私はもともと保育士をしていて、そこの保育園では障害児の数が結構多かったんです。
その障害児のご家族から将来の不安を聞いていた経験から、農業と福祉を繋げたいという思いがありました。
才能があっても肢体が不自由で営業が思う様に出来ない障害者の方達を集めた団体があり、そこのデザイナーさんに発注をしています。
【椋木】
農業、加工、そして福祉。
すべてが繋がっている素晴らしい取り組みですね。
最後に、これからの展望を教えてください。
【斎藤さん】
講座で加工品製造の「理屈」が分かったので、今はとにかく作れる範囲でいろいろなものに挑戦したいです。

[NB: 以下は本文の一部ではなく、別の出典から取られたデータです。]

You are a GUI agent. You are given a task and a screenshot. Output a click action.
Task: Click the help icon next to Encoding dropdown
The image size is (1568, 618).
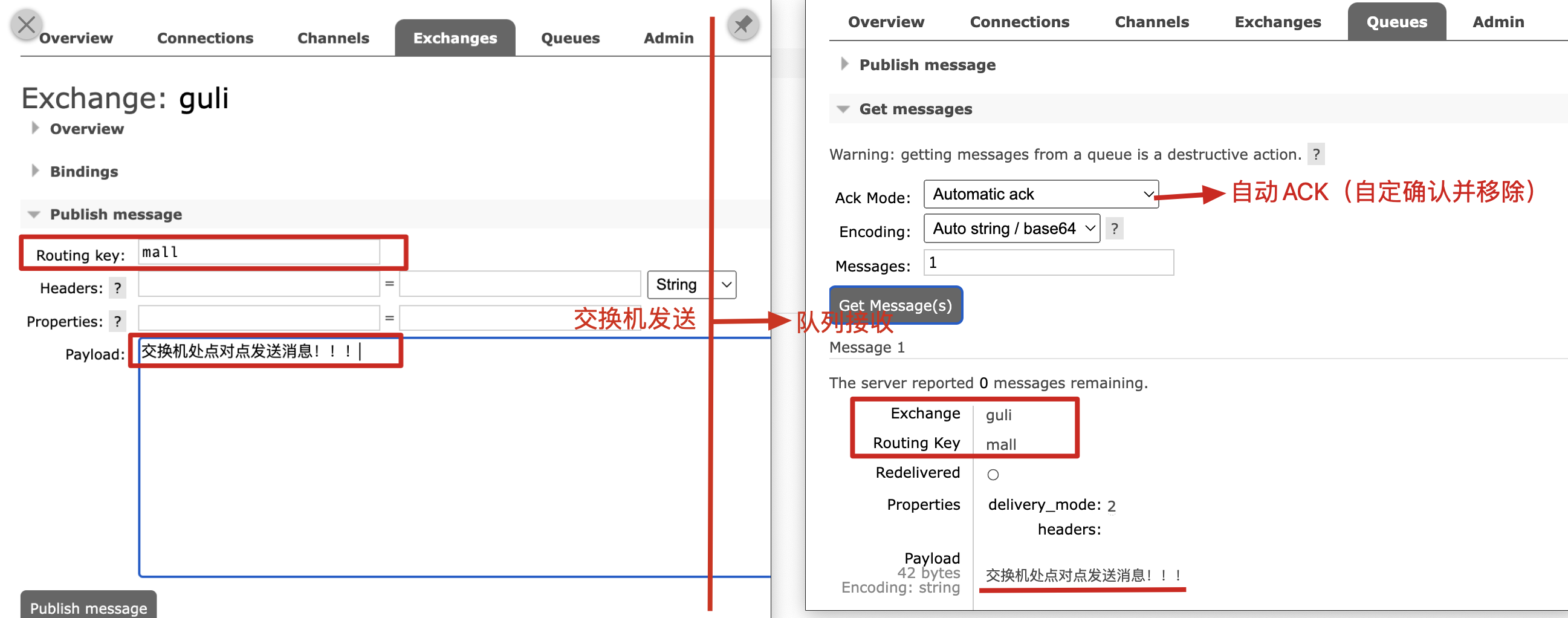coord(1114,229)
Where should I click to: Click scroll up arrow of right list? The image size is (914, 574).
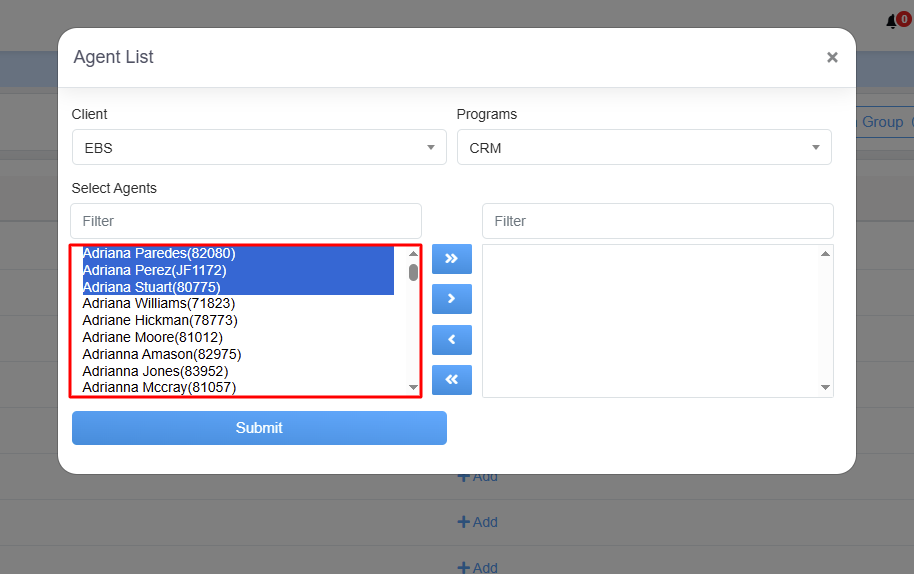click(825, 254)
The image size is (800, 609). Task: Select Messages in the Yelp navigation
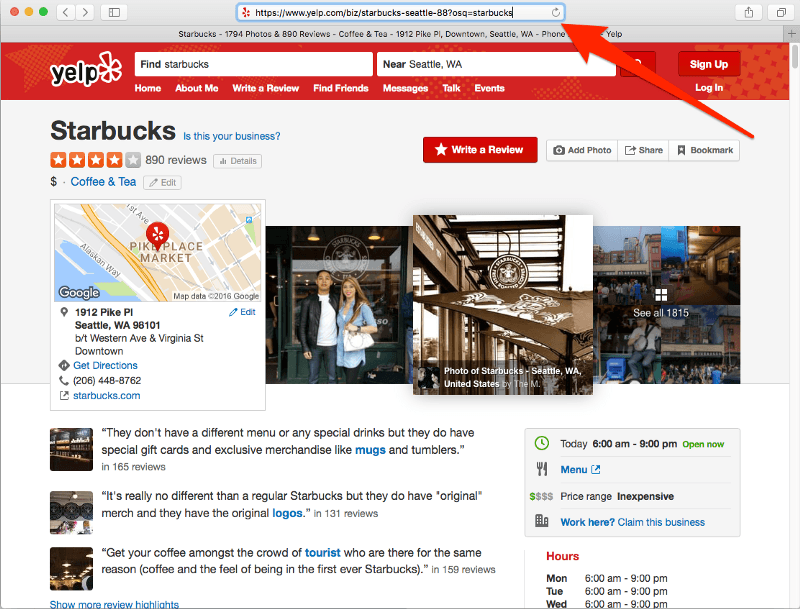(x=405, y=88)
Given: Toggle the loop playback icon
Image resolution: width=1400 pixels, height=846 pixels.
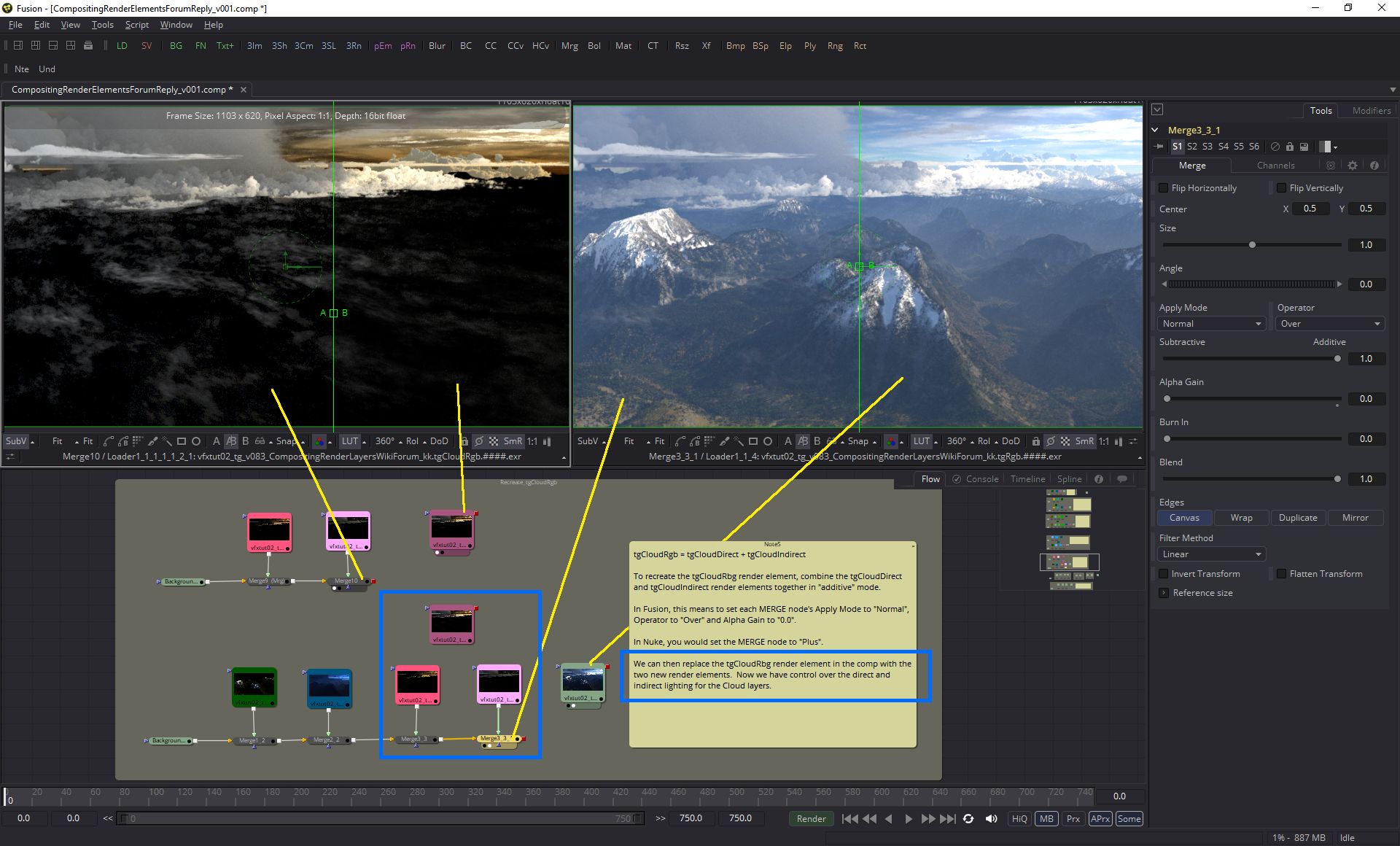Looking at the screenshot, I should point(968,819).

今度は地元の桃を使ったジュース(ネクター)にも挑戦したいと考えています。
補助金なども賢く活用しながら、農業と加工業でしっかり収益を上げていきたいですね。
【椋木】
まさに講座の学びを最大限に活用し、事業を力強く成長させているお手本のような事例ですね。
本日は貴重なお話をありがとうございました!
いかがでしたでしょうか?
斎藤さんは自社農園のスタッフにも障害者の方を積極的に採用しており、農福連携に本気で取り組まれています。
斎藤さんが受講されたのは2022年のコロナ禍真っ只中で、本当に世の中がどうなるか分からない中での受講でした。
4年前に学んだ知識をこうやって今の事業に活かして頂けているというのは、本当にありがたい事です。
学んだ知識は一生モノです。誰にも奪われません。
それでは!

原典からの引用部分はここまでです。